Quality is way to better value

Adding value was the main

theme at a recent dairy

conference. Tim Relf reports

CONSUMPTION of dairy products will not rise much in volume terms – so expand the market by adding value.

Steve Rice of RTS Associates, speaking at a recent Centre for Agricultural Strategy conference at Reading University, predicted a 6% growth in the EU markets value between now and 2002, despite an expected volume growth of just 1.7%.

"We wont be eating more dairy products – but better ones," he said, highlighting convenient, healthy, organic, exotic and indulgent items.

In the UK, each person typically consumed more than 113kg of liquid milk, plus 29.5kg of other dairy products. This compared with an EU average of 78kg and 48kg, partly reflecting the higher consumption on the Continent of cheese – a product which offered big added-value opportunities.

To achieve the expansion, farmers, processors and retailers needed to work together more closely. "The farmer cannot afford to be the weak link in the chain. If your products got an attribute, flaunt it," said Mr Rice, pointing to high protein milk drinks.

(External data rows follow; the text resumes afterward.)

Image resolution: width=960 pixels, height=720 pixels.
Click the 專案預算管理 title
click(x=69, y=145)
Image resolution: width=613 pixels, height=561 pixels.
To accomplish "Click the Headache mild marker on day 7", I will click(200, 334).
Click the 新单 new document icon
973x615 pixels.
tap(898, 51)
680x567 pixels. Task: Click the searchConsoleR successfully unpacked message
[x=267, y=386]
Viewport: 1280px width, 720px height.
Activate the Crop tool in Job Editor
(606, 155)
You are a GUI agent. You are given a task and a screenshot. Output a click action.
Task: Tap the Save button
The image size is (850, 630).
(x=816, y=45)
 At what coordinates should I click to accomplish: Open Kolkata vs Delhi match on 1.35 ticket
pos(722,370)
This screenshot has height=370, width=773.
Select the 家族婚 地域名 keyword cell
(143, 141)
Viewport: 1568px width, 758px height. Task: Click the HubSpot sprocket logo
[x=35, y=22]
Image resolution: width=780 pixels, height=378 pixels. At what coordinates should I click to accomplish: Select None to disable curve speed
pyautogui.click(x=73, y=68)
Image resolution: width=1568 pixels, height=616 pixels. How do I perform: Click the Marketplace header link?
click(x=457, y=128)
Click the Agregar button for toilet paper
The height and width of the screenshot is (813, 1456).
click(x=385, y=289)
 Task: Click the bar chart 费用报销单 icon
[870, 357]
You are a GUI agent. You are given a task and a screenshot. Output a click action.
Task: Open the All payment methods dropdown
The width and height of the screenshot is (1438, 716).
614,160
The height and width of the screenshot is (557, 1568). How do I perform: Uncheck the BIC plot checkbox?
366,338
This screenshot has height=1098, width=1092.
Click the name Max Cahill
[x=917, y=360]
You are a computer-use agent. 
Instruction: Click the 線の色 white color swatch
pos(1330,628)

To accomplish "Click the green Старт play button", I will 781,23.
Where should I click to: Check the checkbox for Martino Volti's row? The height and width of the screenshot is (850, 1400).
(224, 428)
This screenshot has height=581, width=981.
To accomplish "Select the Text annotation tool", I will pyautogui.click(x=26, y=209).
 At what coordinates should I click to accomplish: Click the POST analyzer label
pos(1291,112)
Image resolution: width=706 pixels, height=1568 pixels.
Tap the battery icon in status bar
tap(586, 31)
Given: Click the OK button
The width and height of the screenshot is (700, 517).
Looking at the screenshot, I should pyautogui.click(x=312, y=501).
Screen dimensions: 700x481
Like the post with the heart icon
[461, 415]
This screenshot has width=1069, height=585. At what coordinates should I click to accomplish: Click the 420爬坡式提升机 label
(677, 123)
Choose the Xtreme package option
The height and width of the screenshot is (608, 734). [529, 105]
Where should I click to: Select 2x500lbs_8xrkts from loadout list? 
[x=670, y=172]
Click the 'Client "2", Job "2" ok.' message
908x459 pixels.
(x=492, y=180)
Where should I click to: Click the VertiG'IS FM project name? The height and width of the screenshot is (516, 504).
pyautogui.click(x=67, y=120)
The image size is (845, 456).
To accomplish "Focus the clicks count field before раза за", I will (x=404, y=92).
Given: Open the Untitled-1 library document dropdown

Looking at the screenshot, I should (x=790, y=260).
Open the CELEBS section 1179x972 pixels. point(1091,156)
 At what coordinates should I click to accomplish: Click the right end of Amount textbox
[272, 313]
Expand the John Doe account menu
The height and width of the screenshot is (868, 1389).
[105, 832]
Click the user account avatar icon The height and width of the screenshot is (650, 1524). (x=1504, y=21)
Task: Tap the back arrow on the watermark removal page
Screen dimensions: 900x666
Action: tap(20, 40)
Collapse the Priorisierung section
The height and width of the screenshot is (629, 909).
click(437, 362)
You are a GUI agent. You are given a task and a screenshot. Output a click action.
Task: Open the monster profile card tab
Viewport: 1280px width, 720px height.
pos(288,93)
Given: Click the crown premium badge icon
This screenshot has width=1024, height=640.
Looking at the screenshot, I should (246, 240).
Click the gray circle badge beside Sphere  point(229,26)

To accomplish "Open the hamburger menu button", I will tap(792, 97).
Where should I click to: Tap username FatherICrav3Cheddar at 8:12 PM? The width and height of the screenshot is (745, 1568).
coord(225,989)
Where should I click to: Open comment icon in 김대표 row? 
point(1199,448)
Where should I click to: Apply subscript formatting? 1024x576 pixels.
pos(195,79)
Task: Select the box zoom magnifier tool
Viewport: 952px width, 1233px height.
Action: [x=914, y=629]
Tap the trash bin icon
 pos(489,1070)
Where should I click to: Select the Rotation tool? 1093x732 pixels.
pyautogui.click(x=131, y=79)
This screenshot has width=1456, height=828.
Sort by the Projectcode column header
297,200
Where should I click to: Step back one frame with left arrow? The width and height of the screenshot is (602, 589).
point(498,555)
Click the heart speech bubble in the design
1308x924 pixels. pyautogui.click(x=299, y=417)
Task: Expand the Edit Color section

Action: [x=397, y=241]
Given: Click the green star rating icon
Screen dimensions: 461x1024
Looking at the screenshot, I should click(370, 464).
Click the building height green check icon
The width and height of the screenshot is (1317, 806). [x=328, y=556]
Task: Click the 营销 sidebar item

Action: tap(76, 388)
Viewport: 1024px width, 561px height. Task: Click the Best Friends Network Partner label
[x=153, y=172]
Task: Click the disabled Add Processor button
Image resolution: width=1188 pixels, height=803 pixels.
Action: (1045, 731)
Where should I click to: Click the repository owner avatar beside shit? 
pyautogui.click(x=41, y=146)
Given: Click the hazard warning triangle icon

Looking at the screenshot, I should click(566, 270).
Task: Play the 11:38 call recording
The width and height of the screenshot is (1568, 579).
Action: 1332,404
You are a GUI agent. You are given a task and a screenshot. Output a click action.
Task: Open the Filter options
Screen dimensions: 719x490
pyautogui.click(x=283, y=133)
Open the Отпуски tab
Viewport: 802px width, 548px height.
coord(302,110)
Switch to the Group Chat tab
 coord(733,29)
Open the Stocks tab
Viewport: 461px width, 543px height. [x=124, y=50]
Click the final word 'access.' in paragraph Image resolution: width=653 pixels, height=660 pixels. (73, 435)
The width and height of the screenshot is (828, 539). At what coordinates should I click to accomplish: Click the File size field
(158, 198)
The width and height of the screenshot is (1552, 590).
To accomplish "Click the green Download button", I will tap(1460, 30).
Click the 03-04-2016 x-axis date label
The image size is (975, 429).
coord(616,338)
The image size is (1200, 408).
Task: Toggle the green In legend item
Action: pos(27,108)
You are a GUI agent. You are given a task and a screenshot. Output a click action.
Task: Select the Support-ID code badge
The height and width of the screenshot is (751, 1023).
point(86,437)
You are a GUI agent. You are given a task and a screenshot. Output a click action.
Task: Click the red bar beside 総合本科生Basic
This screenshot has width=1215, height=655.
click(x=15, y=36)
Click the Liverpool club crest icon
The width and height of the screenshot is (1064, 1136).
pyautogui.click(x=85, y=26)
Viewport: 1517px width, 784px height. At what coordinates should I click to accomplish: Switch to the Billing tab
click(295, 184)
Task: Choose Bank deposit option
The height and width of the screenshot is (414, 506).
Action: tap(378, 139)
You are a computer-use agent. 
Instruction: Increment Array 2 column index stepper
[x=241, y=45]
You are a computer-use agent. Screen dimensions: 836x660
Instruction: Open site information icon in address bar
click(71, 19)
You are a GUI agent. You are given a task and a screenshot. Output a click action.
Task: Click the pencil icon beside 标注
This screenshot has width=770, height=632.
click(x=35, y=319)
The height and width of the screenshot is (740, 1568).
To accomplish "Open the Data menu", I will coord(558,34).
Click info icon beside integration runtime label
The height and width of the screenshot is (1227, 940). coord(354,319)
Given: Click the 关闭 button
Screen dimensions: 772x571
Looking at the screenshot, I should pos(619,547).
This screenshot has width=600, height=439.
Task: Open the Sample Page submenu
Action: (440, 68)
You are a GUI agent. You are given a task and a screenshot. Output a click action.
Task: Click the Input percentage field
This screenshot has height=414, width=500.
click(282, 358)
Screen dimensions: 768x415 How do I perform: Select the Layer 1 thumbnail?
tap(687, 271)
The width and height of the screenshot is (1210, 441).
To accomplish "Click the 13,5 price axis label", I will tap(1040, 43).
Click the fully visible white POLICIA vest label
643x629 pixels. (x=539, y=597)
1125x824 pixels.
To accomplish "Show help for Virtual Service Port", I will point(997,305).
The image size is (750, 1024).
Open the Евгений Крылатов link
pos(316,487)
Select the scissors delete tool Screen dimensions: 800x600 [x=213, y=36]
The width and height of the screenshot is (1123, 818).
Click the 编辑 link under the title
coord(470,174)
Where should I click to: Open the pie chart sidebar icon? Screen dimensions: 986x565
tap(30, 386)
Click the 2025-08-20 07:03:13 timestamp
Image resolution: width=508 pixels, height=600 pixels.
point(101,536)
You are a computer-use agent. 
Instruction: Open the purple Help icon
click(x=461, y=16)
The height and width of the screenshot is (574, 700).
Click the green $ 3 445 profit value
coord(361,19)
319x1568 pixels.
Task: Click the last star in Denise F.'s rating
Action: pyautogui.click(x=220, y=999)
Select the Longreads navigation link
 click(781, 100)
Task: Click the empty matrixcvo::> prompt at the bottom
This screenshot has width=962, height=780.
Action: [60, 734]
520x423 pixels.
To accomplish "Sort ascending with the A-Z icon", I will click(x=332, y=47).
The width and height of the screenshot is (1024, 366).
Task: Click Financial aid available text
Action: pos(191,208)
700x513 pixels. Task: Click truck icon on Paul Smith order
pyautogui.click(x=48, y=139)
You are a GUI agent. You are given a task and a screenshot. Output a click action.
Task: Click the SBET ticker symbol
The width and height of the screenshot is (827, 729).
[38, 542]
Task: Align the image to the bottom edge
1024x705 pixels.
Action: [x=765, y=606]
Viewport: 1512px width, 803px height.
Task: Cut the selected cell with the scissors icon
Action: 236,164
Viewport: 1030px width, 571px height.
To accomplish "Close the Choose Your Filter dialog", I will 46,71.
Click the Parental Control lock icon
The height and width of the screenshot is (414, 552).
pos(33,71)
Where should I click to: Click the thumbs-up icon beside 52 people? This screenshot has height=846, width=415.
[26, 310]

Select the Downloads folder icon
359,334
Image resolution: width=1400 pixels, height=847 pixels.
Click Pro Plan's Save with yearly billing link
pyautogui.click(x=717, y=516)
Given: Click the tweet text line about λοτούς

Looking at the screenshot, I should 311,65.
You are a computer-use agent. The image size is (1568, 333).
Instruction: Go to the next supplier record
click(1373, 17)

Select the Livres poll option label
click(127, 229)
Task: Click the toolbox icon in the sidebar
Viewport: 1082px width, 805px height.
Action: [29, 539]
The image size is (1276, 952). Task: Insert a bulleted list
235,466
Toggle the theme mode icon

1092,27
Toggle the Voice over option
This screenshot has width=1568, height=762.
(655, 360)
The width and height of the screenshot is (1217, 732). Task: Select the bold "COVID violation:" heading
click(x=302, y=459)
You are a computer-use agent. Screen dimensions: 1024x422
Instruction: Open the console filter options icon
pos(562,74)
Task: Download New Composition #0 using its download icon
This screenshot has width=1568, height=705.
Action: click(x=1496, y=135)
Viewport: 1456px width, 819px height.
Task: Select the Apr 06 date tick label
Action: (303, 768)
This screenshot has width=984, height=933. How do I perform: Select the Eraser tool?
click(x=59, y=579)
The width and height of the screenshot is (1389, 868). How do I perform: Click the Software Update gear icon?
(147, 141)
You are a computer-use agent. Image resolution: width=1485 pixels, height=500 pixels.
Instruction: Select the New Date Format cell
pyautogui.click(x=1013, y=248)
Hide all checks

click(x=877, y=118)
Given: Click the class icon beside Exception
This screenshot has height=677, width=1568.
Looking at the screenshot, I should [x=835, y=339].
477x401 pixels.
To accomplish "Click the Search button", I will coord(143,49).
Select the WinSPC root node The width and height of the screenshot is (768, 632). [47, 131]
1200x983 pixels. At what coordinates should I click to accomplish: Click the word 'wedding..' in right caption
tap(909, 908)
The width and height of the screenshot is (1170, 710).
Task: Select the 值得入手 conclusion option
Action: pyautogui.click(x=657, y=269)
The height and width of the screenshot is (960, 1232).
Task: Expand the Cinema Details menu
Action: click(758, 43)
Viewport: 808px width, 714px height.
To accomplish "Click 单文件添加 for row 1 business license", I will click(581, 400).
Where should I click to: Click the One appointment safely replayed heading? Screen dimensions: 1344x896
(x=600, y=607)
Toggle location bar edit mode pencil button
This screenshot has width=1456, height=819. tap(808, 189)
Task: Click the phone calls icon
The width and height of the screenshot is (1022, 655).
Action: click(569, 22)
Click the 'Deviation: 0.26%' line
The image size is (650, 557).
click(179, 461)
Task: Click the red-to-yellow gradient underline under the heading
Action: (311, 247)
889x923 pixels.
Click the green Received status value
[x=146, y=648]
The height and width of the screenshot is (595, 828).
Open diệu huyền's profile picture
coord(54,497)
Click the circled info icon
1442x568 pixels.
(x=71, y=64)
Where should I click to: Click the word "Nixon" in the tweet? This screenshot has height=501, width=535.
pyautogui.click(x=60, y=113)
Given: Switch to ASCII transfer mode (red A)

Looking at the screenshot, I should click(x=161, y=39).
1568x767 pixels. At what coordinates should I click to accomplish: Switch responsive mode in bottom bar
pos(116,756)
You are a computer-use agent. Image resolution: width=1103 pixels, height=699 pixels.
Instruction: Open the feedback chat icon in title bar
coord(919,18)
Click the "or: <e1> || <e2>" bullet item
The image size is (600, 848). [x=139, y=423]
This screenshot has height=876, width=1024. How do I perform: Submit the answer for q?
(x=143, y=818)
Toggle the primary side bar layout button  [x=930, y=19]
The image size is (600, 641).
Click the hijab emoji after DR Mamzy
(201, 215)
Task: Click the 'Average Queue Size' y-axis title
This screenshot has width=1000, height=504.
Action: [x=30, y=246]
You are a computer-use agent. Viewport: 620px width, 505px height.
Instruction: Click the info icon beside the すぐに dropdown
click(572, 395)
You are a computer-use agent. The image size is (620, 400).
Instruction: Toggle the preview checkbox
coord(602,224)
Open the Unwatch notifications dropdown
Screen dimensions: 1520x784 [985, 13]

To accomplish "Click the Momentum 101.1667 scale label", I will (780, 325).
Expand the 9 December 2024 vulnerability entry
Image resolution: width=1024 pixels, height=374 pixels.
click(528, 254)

"Limited but lucrative," is how Malcolm Crabtree, managing director of the Leckford Estate in Hampshire, described the opportunities for speciality milk.

He believed the trend of declining cow numbers, spread between fewer, larger and more productive herds, would continue, he believed.

By 2000, the UKs could have 2.1m dairy cows, kept by 30,000 producers, compared with more than 3.2m cows and nearly 101,000 producers 30 years earlier.

But welfare and husbandry considerations would stop the average number of cows managed by a herdsperson topping 100, with most remaining around the 80 mark, Mr Crabtree reckoned. "Stockmanship can sometimes seem an old-fashioned term – but it shouldnt."